Arizona jail to stop accepting nonviolent offenders due to COVID outbreak
Jan 17, 2022, 5:45 AM | Updated: Jan 18, 2022, 9:12 am
(File Photo by Spencer Platt/Getty Images)
PHOENIX — One Arizona jail will temporarily stop accepting nonviolent offenders and self surrenders due to a recent COVID outbreak, officials said recently.
The changes will allow the Coconino County Detention Facility to keep inmates who are positive and symptomatic separated from those not positive or symptomatic while also allowing the facility to quarantine new inmates for 10 days, according to a press release last Thursday.
No date to resume normal operations has been set.
The CCDF medical department began mass testing Thursday after 44 inmates and 11 detention staff tested positive for COVID-19, the release said.
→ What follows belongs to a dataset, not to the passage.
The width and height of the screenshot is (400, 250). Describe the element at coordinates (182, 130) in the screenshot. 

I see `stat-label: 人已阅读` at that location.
The facility said it expects more tests to come back positive from the mass testing.
The population at the jail has reached an 80% vaccination rate, and most staff have treated inmates testing positive with only three requiring hospitalizations, the release said.
Previously, the jail restricted physical contact from the public in an effort to limit the number of positive cases.
Since March 2020, the detention facility has reported 308 positive COVID-19 cases for inmates and 103 for detention staff, the release said.
At times since the start of the pandemic, officials at CCDF were reporting no positive tests for inmates or staff for months.